LatexMind-2B-Codec / README.md

Update README.md

d3729bd verified about 1 month ago

7.35 kB

	---
	license: apache-2.0
	language:
	- en
	base_model:
	- Qwen/Qwen2-VL-2B-Instruct
	pipeline_tag: image-text-to-text
	library_name: transformers
	tags:
	- latex
	- vLM
	- Vision
	- Codec
	---

	![qwenVL.png](https://cdn-uploads.huggingface.co/production/uploads/65bb837dbfb878f46c77de4c/g8zYbOSBt4NSqhSIypaX3.png)

	--------------

	# LatexMind-2B-Codec

	The LatexMind-2B-Codec model is a fine-tuned version of Qwen2-VL-2B-Instruct, optimized for Optical Character Recognition (OCR), image-to-text conversion, and mathematical expression extraction with LaTeX formatting.
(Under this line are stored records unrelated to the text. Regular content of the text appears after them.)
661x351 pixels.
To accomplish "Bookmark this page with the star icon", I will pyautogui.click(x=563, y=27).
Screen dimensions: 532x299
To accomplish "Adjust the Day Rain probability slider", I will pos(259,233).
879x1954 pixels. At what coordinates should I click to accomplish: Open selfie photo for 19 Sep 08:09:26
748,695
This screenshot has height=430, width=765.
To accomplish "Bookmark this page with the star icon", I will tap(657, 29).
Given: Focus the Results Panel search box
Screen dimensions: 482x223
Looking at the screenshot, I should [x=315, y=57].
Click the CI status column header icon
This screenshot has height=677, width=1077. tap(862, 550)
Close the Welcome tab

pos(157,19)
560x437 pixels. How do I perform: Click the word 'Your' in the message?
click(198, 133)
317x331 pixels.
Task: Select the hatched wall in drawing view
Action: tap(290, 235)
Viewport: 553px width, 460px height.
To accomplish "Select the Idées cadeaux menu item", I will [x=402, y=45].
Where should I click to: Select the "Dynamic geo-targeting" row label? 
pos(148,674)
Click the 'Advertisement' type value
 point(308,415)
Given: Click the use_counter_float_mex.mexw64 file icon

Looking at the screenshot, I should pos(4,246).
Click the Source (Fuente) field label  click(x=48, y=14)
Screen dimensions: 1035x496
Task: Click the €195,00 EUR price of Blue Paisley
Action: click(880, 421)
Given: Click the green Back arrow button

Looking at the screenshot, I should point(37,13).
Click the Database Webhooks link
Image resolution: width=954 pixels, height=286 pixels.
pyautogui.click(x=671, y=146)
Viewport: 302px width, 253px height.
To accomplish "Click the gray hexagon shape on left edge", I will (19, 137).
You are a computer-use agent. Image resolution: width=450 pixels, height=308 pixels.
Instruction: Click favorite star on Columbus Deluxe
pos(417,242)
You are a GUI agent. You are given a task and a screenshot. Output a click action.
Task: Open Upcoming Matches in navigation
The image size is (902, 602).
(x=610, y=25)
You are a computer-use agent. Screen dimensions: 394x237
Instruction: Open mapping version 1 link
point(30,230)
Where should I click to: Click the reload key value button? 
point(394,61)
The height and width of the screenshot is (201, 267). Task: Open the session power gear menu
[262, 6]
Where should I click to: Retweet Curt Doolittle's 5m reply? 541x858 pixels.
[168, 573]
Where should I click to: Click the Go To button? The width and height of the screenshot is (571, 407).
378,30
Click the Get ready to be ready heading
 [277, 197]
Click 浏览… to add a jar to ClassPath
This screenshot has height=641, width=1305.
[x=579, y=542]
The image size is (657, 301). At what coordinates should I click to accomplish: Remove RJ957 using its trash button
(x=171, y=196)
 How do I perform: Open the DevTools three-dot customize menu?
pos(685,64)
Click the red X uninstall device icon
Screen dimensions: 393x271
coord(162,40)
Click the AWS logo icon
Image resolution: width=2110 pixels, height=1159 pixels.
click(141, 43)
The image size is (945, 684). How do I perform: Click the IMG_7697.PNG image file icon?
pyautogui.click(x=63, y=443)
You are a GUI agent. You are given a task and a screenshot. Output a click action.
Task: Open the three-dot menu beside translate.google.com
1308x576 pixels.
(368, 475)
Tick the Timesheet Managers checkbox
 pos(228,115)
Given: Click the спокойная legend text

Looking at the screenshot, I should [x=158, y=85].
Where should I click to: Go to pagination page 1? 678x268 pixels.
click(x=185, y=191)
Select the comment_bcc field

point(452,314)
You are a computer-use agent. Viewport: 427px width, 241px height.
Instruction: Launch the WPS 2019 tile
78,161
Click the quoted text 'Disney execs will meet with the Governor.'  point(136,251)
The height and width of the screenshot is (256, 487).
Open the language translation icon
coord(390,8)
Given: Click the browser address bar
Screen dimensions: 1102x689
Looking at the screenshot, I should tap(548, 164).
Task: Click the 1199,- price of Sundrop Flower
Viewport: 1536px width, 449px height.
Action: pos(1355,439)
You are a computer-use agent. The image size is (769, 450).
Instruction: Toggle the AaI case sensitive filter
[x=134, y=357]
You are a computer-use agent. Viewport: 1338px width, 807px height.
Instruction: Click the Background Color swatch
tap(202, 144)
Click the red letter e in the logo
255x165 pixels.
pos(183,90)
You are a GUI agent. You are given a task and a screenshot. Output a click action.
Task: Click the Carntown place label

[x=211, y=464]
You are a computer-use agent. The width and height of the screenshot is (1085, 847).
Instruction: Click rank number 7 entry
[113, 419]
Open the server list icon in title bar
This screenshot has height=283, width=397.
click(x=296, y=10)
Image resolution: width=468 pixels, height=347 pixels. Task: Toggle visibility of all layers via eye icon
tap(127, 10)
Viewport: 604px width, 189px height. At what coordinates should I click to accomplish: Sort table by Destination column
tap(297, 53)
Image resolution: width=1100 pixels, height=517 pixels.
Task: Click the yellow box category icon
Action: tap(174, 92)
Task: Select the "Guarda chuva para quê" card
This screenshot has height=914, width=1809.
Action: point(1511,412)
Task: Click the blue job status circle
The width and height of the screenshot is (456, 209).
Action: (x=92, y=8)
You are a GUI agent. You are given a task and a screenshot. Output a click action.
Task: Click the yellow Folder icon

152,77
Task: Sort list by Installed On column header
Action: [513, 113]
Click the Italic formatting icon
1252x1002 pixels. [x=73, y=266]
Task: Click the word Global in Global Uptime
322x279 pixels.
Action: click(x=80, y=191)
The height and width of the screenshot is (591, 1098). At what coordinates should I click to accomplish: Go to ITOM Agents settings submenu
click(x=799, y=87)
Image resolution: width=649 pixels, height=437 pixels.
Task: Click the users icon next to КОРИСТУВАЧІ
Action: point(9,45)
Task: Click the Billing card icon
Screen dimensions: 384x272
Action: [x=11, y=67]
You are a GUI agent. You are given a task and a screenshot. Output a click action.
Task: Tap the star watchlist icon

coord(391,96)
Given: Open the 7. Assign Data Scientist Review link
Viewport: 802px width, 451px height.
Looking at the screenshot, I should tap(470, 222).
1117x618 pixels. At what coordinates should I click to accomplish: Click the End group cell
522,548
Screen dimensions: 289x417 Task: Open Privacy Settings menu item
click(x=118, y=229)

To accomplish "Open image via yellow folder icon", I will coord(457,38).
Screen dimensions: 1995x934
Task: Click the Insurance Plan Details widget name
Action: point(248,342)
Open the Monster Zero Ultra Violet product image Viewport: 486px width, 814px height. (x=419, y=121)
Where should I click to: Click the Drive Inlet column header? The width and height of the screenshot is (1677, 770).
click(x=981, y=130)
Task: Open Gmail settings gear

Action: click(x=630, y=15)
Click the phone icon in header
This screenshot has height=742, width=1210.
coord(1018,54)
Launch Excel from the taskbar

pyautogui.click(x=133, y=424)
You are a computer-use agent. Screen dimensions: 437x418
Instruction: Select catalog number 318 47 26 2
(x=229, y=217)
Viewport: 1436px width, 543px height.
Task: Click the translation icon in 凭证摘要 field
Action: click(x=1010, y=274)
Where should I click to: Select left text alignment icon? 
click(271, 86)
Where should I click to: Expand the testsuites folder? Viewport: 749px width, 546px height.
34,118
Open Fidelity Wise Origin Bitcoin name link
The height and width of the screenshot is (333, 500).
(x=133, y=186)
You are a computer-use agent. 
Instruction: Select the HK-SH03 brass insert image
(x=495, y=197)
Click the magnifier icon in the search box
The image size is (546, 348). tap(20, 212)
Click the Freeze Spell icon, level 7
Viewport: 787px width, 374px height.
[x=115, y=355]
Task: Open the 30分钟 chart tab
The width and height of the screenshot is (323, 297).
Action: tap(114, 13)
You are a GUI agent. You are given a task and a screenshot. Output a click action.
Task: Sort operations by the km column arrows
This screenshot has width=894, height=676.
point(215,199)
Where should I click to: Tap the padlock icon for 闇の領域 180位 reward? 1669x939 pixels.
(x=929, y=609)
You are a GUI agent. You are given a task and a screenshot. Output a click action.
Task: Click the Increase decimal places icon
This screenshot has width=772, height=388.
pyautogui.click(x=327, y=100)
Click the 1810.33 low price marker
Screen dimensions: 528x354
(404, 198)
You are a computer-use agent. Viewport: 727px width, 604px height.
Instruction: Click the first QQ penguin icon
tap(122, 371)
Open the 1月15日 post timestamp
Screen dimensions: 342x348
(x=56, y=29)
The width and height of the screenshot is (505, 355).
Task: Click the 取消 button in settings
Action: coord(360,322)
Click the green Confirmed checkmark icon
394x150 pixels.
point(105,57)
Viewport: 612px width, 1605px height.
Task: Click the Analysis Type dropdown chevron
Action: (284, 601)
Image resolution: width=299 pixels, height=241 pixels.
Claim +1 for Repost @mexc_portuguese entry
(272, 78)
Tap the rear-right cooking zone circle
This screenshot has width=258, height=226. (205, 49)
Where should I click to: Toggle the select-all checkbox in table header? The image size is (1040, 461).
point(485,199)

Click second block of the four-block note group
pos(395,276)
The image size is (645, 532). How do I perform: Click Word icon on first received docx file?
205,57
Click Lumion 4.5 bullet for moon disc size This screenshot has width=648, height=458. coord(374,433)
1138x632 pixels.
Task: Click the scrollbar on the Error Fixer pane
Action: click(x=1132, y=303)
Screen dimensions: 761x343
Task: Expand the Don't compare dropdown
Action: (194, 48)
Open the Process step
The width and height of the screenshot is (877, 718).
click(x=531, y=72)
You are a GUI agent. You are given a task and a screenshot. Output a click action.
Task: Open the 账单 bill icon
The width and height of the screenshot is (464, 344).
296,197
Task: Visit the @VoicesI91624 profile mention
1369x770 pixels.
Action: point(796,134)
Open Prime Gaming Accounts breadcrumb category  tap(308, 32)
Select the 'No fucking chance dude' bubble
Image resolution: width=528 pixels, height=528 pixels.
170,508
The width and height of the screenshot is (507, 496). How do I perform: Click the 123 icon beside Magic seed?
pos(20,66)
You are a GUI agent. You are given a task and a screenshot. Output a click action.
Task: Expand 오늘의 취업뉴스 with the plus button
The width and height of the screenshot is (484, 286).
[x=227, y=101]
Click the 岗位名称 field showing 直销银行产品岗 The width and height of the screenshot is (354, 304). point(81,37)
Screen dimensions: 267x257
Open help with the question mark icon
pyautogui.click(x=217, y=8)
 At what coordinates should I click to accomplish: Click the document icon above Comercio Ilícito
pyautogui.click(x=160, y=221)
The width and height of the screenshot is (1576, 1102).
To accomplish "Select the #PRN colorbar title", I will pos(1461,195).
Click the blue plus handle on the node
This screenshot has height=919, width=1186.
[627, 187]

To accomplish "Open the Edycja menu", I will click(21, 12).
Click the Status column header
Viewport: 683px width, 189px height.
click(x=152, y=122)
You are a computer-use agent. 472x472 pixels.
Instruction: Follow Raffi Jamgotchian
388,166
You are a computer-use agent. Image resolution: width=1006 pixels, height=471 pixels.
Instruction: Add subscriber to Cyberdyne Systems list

This model integrates a conversational approach with visual and textual understanding to handle multi-modal tasks effectively.

	# Key Enhancements:

	* SoTA understanding of images with various resolutions & aspect ratios: LatexMind-2B-Codec achieves state-of-the-art performance on visual understanding benchmarks, including MathVista, DocVQA, RealWorldQA, MTVQA, etc.

	* Advanced LaTeX extraction: The model specializes in extracting structured mathematical expressions from images and documents, converting them into LaTeX format for precise rendering and further computation.

	* Understanding long-duration videos (20min+): LatexMind-2B-Codec can process videos over 20 minutes long, enabling high-quality video-based question answering, mathematical solution explanation, and educational content creation.

	* Agent capabilities for automated operations: With complex reasoning and decision-making abilities, the model can be integrated with mobile devices, robots, and assistive technologies to automate tasks based on visual and textual inputs.

	* Multilingual Support: To serve global users, in addition to English and Chinese, the model supports text recognition inside images across multiple languages, including European languages, Japanese, Korean, Arabic, Vietnamese, etc.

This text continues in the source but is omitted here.